En el ámbito educativo —donde tantos debates se concentran— esto se traduce en situaciones muy concretas: leyes que reconocen la diversidad, pero centros sin formación; protocolos contra el acoso LGTBIfóbico que no se difunden; normativas que amparan, pero equipos que no saben cómo actuar.
El derecho está.
Pero no protege.
Y eso también es retroceso.
Retroceder es retirar símbolos que reconocen nuestra historia.
Es cuestionar la legitimidad de las banderas que representan dignidad y memoria.
Los símbolos no son decorativos. Son mensajes públicos. Dicen quién importa y quién no. Dicen quién es visible y quién debe permanecer en silencio.
Cuando esos símbolos desaparecen bajo el argumento de la “neutralidad”, conviene preguntarse:
¿neutralidad para quién?
Porque la neutralidad, en contextos de desigualdad, suele favorecer al grupo que ya ocupa la posición dominante.
A veces el retroceso no llega con discursos abiertamente hostiles.
Llega envuelto en frases aparentemente razonables:
“No tengo nada en contra, pero…”
“No hay que imponer ideologías.”
“Hay que proteger a la infancia.”
“Esto ya es demasiado.”
Son expresiones que suenan moderadas, incluso prudentes.
Pero cuando se traducen en prohibir hablar de diversidad en las aulas, en eliminar contenidos, en censurar libros o en impedir formaciones, el resultado no es protección.
Es invisibilización.
Y cuando no se nombra una realidad, esa realidad no desaparece: queda desprotegida.
Retroceso también es generar miedo.
Que alguien vuelva al armario.
Que una familia dude en mostrarse en público.
Que un docente decida no abordar ciertos temas por temor a denuncias o represalias.
Que un adolescente piense dos veces antes de expresar quién es.
Cuando el miedo reaparece, algo está fallando.
Los derechos, para ser reales, deben poder ejercerse con tranquilidad.

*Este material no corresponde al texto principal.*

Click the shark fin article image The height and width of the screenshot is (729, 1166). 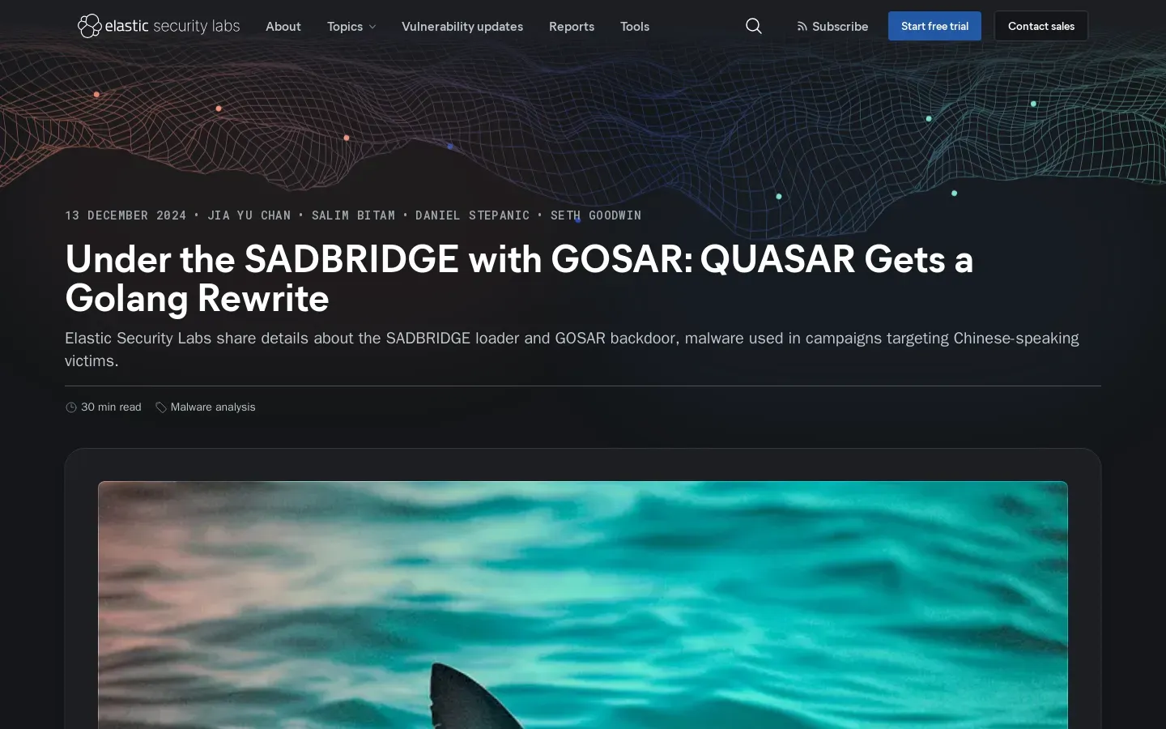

Si ejercerlos implica riesgo, presión o exposición constante, el derecho se está debilitando.
Existe una idea peligrosa: pensar que los derechos conquistados son irreversibles.
La historia demuestra lo contrario.
Los avances pueden ampliarse…
pero también pueden reducirse.
Y casi nunca lo hacen de golpe.
Lo hacen poco a poco.
Normalizando pequeños cambios.
Aceptando silencios.
Minimizando señales de alerta.
Por eso no basta con celebrar los derechos.
Hay que defenderlos.
Supervisar su aplicación.
Exigir recursos.
Nombrar los retrocesos cuando se producen.
Entender qué es el retroceso en derechos es el primer paso para reconocerlo cuando ocurre.
Porque el retroceso no siempre grita.
A veces susurra.
A veces se presenta como sentido común.
A veces se disfraza de equilibrio.
Pero si prestamos atención, deja huellas:
menos formación, menos recursos, menos visibilidad, más miedo.
La igualdad no se da por sentada.
No es automática.
No es irreversible.
Se construye.
Y se cuida.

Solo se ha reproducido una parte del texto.